- Jane Wells, public health physician1,
- Claire Cheong-Leen, head of public health policy and development2
- 1Berkshire West Primary Care Trust, Newbury RG14 1BZ
- 2Thames Valley Priority Setting Unit, Oxford OX4 2GX
- Correspondence to: J Wells Jane.Wells{at}berkshire.nhs.uk
- Accepted 6 March 2007
Publicly funded health services should aim to provide the best possible health care within the available budget. With finite resources and demand for health care growing both in quantity and cost, they are faced with increasingly difficult decisions about the services they should provide. They must balance their responsibilities to the whole population and to individual patients; consider the need for preventive, therapeutic, and long term care; weigh the merits of new against established treatments; and deliver the services they wish to provide as well as those that are mandatory. In England, primary care trusts are mainly responsible for these decisions. Following the latest NHS reorganisation there are now 152 primary care trusts, each of which commissions health services for a population of up to about 600 000.
NICE and the NHS
NHS provision is fundamentally influenced by the National Institute for Health and Clinical Excellence (NICE), which produces national guidance on health technologies, public health, and clinical practice.1 NHS organisations in England and Wales are required to implement NICE guidance on new technologies within three months of issue.
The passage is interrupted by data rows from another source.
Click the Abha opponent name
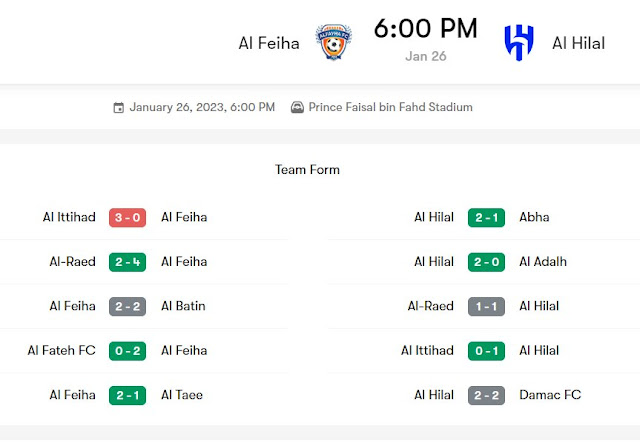 (x=534, y=217)
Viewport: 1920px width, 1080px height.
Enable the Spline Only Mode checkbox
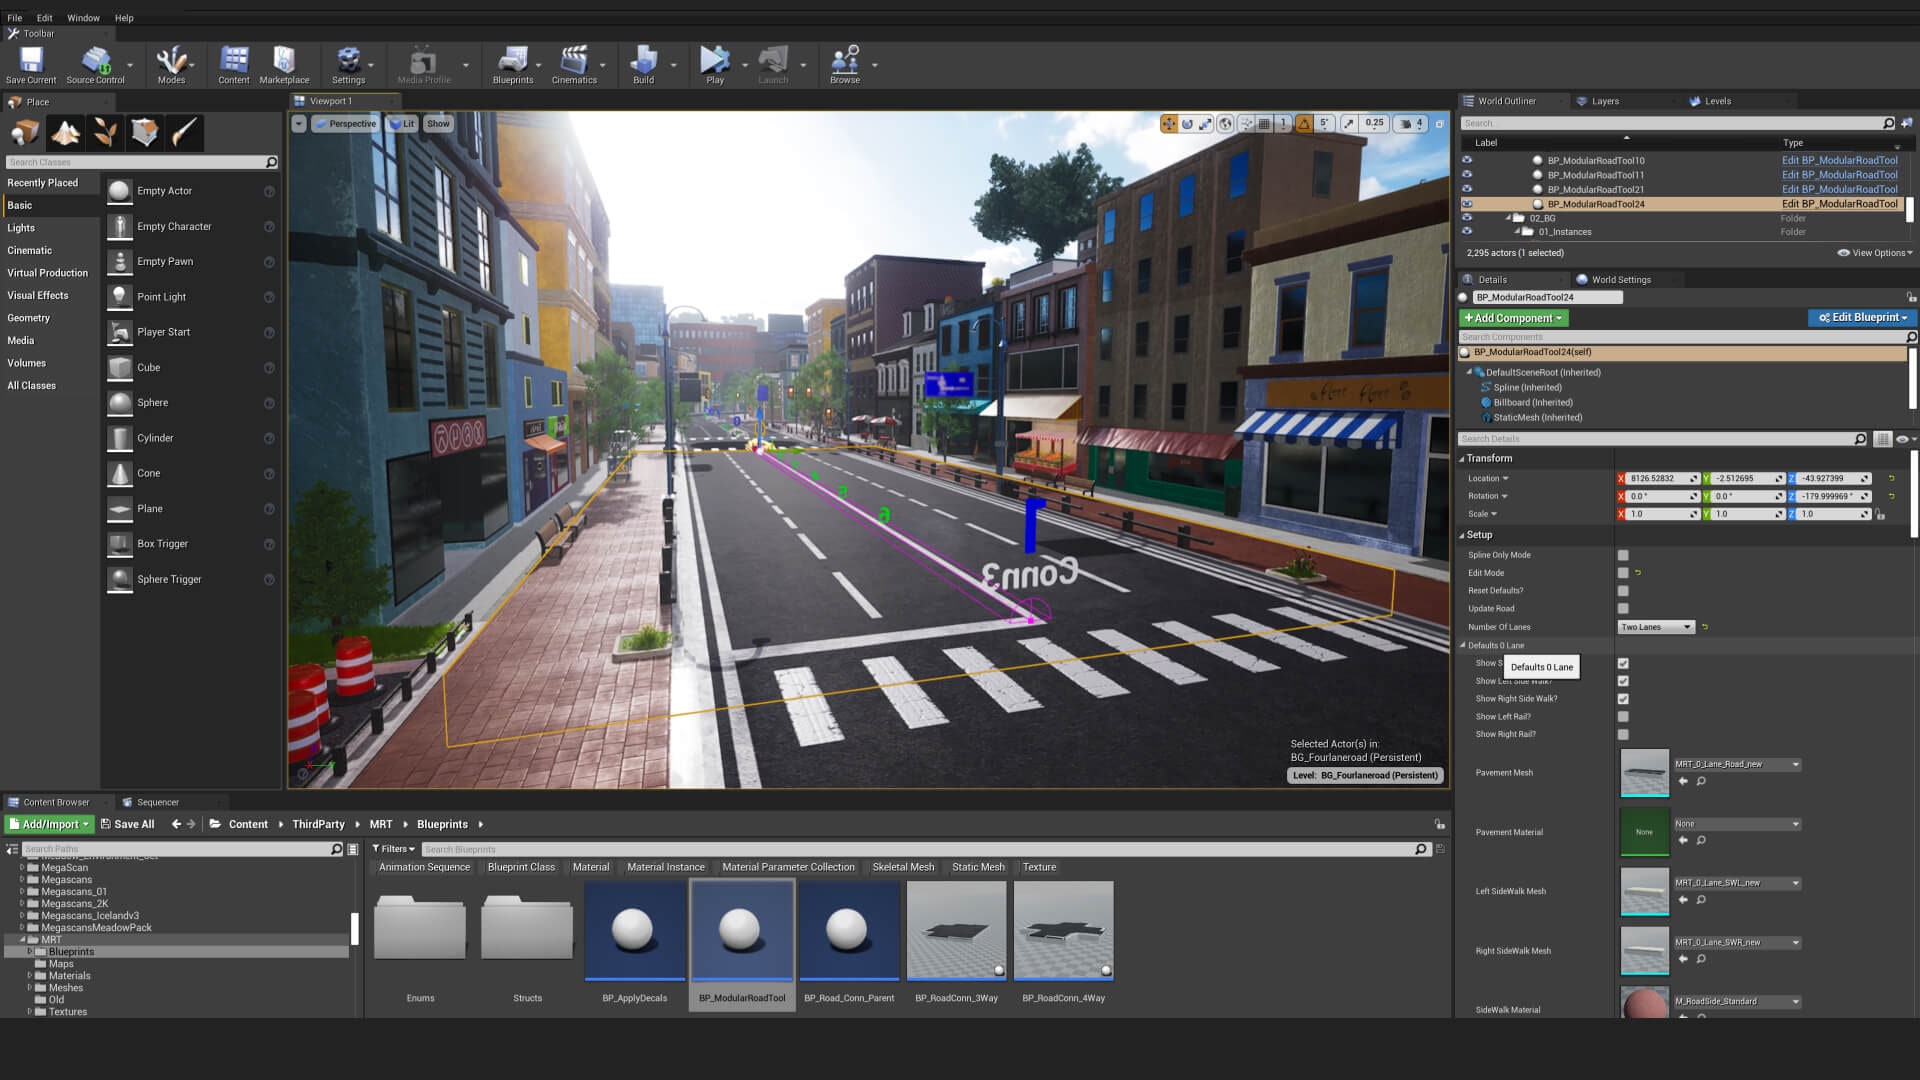click(x=1623, y=555)
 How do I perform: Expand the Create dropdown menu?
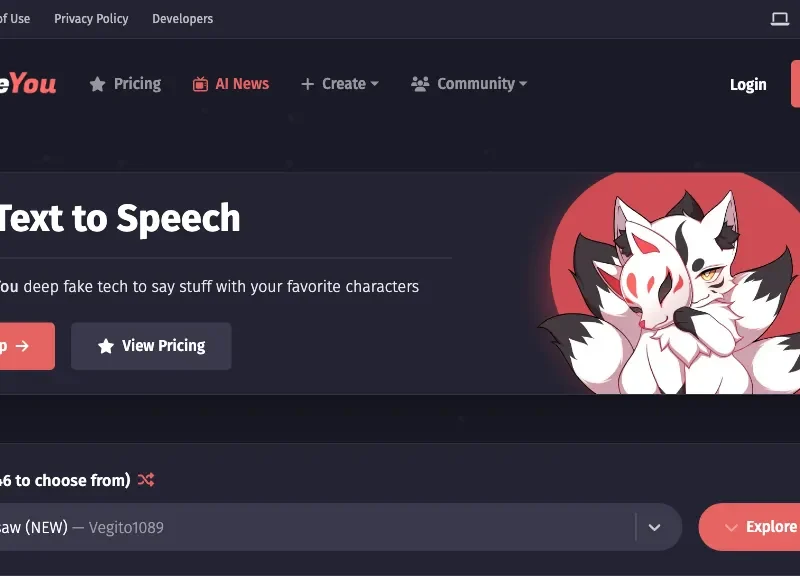pyautogui.click(x=340, y=84)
A large proportion of the treatments that NICE appraises are drugs, many of them expensive, and most appraisals result in a recommendation that they should be used. NHS organisations must then give funding of these new treatments precedence over other interventions, which can affect their ability to provide other services.
NICE appraisals consider the cost effectiveness of each intervention, with a threshold of about £30 000 (€44 000; $60 000) per quality adjusted life year (QALY). However, the appraisals do not explicitly take into account the …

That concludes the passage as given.